Brief. Nothing but an exact copy of the listing should be given.
==*==
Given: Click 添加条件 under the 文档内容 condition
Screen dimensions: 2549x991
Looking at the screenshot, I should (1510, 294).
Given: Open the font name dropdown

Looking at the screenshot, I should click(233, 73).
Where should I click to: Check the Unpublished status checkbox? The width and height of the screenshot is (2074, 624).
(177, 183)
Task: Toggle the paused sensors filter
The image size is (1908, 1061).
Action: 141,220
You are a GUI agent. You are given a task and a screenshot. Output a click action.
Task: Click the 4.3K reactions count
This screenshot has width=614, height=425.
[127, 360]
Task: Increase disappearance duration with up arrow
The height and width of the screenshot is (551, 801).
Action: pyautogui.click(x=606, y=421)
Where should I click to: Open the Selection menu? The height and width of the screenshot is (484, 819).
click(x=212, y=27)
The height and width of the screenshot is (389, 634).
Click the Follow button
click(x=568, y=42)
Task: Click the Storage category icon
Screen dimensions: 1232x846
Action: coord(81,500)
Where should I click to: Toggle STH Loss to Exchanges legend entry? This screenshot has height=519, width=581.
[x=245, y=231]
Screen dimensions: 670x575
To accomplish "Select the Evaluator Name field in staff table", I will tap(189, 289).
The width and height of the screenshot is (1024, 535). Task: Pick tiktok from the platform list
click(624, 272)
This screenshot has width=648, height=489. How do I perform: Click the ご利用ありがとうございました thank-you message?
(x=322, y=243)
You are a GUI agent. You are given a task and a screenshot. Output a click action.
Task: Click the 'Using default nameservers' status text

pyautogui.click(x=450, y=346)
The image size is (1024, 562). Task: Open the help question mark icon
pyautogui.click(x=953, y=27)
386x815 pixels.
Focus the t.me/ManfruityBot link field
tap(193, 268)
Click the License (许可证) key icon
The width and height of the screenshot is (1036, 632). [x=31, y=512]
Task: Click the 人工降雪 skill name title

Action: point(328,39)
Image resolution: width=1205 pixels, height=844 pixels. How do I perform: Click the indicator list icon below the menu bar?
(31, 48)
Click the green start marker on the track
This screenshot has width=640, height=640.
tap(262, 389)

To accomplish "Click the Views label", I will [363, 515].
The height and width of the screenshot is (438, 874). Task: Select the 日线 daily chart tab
==*==
Solution to the exercise.
Given: Click 添加条件 under the 文档内容 condition
Screen dimensions: 2549x991
Looking at the screenshot, I should (1510, 294).
Given: Open the font name dropdown

Looking at the screenshot, I should click(233, 73).
Where should I click to: Check the Unpublished status checkbox? The width and height of the screenshot is (2074, 624).
(177, 183)
Task: Toggle the paused sensors filter
The image size is (1908, 1061).
Action: 141,220
You are a GUI agent. You are given a task and a screenshot. Output a click action.
Task: Click the 4.3K reactions count
This screenshot has width=614, height=425.
[127, 360]
Task: Increase disappearance duration with up arrow
The height and width of the screenshot is (551, 801).
Action: pyautogui.click(x=606, y=421)
Where should I click to: Open the Selection menu? The height and width of the screenshot is (484, 819).
click(x=212, y=27)
The height and width of the screenshot is (389, 634).
Click the Follow button
click(x=568, y=42)
Task: Click the Storage category icon
Screen dimensions: 1232x846
Action: coord(81,500)
Where should I click to: Toggle STH Loss to Exchanges legend entry? This screenshot has height=519, width=581.
[x=245, y=231]
Screen dimensions: 670x575
To accomplish "Select the Evaluator Name field in staff table", I will tap(189, 289).
The width and height of the screenshot is (1024, 535). Task: Pick tiktok from the platform list
click(624, 272)
This screenshot has width=648, height=489. How do I perform: Click the ご利用ありがとうございました thank-you message?
(x=322, y=243)
You are a GUI agent. You are given a task and a screenshot. Output a click action.
Task: Click the 'Using default nameservers' status text

pyautogui.click(x=450, y=346)
The image size is (1024, 562). Task: Open the help question mark icon
pyautogui.click(x=953, y=27)
386x815 pixels.
Focus the t.me/ManfruityBot link field
tap(193, 268)
Click the License (许可证) key icon
The width and height of the screenshot is (1036, 632). [x=31, y=512]
Task: Click the 人工降雪 skill name title

Action: point(328,39)
Image resolution: width=1205 pixels, height=844 pixels. How do I perform: Click the indicator list icon below the menu bar?
(31, 48)
Click the green start marker on the track
This screenshot has width=640, height=640.
tap(262, 389)

To accomplish "Click the Views label", I will [363, 515].
The height and width of the screenshot is (438, 874). Task: Select the 日线 daily chart tab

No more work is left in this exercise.